Dwight Watson's blog

Disabling just created_at or updated_at in a Laravel model

This blog post was originally published a little while ago. Please consider that it may no longer be relevant or even accurate.

Had an issue today where we wanted to store each time a user logged in into a logins table. We wanted a created_at timestamp, but not a updated_at timestamp as it was unlikely these records would ever be updated. While it's very easy to create the migration without the updated_at column, Eloquent would still try and set that timestamp when creating records.

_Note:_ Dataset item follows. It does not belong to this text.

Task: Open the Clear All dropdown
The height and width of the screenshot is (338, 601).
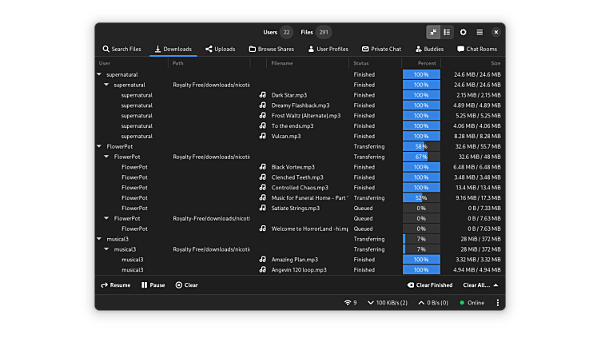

By setting the class constant of UPDATED_AT to null on the models you wish to disable that column, Laravel will no longer attempt to set the column automatically.

class User extends Model
{
/**
* The name of the "updated at" column.
*
* @var string
*/
const UPDATED_AT = null;
}

Below is the older solution for this issue.

I thought that overriding the getDates() method would do the trick, but alas. My solution to disabling one or the other of the default timestamps is to write a mutator for that column.

public function setUpdatedAt($value)
{
// Do nothing.
}

Of course, if you wanted to do this for the created_at column, it's just as easy.

Edit: The original post used a method called setUpdatedAtAttribute which was incorrect. The post has since been updates with the correct method.

Second edit: I've updated the post with a newer, simpler solution that means defining a class constant instead of overriding a method.